One out later, Jermaine Dye hit a smash between Bellinger and the foul line that rolled into left for an RBI double, a play that Brosius might have made.

That was it for Mendoza, who allowed just the two hits in 6 2/3 innings, striking out six and walking none. As the crowd gave him a standing ovation, he tipped his cap while walking to the dugout.

He remembered how he forgot to do that in Game 2 of last year's AL championship series against Boston, when he came in and got the Yankees out of a bases-loaded, one-out jam in the eighth.

"At this point in time, he's one of our five starters," Yankees manager Joe Torre said. "He's very valuable to the makeup of this team out of the bullpen. I think after a couple of years, he understands that."

Bellinger was booed when he batted in the seventh, but quickly turned them to cheers with a single.

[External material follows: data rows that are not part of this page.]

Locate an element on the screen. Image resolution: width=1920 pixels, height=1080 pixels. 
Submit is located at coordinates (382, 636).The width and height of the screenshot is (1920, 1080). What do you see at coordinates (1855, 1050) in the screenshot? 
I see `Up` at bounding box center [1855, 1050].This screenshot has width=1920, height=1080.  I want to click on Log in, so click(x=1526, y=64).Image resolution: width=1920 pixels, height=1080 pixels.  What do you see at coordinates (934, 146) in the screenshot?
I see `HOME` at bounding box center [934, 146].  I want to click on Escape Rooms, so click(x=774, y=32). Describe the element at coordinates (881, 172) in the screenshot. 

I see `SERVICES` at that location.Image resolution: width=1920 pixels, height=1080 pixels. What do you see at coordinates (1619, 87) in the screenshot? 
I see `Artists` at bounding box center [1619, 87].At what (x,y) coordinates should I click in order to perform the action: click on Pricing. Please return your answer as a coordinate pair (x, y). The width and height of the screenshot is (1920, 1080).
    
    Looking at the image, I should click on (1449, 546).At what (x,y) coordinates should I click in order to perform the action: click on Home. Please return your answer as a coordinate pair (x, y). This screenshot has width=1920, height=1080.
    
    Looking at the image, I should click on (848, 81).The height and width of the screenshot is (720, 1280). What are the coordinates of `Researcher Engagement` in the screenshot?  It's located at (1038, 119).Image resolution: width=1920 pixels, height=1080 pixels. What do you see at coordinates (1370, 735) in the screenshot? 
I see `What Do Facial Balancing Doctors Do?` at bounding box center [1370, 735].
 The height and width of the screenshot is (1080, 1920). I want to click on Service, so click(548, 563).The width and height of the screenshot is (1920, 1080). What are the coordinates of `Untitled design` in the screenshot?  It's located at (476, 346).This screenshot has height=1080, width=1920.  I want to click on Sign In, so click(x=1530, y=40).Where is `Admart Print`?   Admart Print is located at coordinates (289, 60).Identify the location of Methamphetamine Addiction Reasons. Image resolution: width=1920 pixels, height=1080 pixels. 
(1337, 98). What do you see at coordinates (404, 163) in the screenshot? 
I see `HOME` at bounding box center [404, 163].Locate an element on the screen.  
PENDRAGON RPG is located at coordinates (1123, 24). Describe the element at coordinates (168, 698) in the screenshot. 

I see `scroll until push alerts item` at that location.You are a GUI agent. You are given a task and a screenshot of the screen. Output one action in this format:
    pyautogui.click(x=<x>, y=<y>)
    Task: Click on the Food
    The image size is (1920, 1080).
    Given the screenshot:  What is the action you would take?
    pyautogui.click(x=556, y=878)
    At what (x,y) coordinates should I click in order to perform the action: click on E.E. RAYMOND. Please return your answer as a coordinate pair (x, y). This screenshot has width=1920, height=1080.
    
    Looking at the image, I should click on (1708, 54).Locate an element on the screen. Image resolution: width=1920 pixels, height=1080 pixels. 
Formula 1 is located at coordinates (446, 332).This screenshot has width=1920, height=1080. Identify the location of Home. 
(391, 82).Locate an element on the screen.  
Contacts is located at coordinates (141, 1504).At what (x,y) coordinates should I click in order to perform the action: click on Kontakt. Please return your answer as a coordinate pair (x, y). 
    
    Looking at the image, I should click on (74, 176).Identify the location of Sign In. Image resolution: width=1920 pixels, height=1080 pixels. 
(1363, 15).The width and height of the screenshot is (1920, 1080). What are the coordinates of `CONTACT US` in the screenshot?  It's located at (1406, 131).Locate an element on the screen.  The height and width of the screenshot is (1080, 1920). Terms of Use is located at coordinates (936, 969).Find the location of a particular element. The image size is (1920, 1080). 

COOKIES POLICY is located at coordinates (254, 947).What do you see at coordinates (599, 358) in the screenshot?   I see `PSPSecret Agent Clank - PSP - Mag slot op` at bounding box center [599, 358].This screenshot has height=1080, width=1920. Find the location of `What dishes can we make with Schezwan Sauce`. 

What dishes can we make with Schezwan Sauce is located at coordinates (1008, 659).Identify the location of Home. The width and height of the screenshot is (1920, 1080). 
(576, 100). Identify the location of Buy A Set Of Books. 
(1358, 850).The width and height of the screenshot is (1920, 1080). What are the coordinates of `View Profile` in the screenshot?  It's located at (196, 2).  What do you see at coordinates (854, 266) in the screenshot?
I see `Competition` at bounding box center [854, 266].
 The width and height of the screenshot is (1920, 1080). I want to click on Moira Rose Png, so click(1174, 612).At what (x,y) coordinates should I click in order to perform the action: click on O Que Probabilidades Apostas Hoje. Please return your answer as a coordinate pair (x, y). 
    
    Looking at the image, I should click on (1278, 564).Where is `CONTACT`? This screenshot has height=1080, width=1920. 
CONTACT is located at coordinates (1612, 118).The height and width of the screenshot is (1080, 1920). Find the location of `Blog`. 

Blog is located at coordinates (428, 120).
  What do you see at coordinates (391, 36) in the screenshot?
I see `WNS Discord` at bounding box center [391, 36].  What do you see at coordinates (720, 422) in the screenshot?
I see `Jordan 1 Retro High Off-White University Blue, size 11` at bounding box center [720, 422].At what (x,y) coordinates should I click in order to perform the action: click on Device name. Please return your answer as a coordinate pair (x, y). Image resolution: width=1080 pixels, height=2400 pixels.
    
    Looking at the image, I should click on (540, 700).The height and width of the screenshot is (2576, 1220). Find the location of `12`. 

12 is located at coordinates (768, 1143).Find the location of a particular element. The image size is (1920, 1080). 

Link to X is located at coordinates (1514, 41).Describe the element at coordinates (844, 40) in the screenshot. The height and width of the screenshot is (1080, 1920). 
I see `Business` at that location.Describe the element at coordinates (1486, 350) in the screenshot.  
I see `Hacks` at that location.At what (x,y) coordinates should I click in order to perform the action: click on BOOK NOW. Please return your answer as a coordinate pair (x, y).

And in the eighth, he made a diving catch on Joe Randa's sinking liner, earning a nice ovation.

"They expect you to make every play," Bellinger said. "I knew it was going to happen."

Darrell Einertson, in his major league debut, followed Mendoza with 1 1-3 hitless innings, and Allen Watson finished the two-hitter with a perfect ninth.

New York got three home runs off Jose Rosado (1-1), a three-run drive in the first by Shane Spencer and solo shots in the fifth by Roberto Kelly and Chuck Knoblauch.

Spencer, batting cleanup for only the second time in the major leagues, added an RBI single in the seventh off Jose Santiago, and another run scored on an error by Randa at third.

"It was just a pleasure to watch after watching some of our starters struggle to throw strikes," Cone said. "This was just a breath of fresh air."

Game notes
Knoblauch's home run was his first RBI of the season. It came in his 44th at-bat. ... The Royals have allowed a major league-high 25 homers. ... Last Sunday, Minnesota's Eric Milton didn't allow a Kansas City runner to reach until Beltran's two-out double in the seventh. ... Kansas City hit four batters: Bellinger twice, Bernie Williams and Tino Martinez. Rosado hit them once each.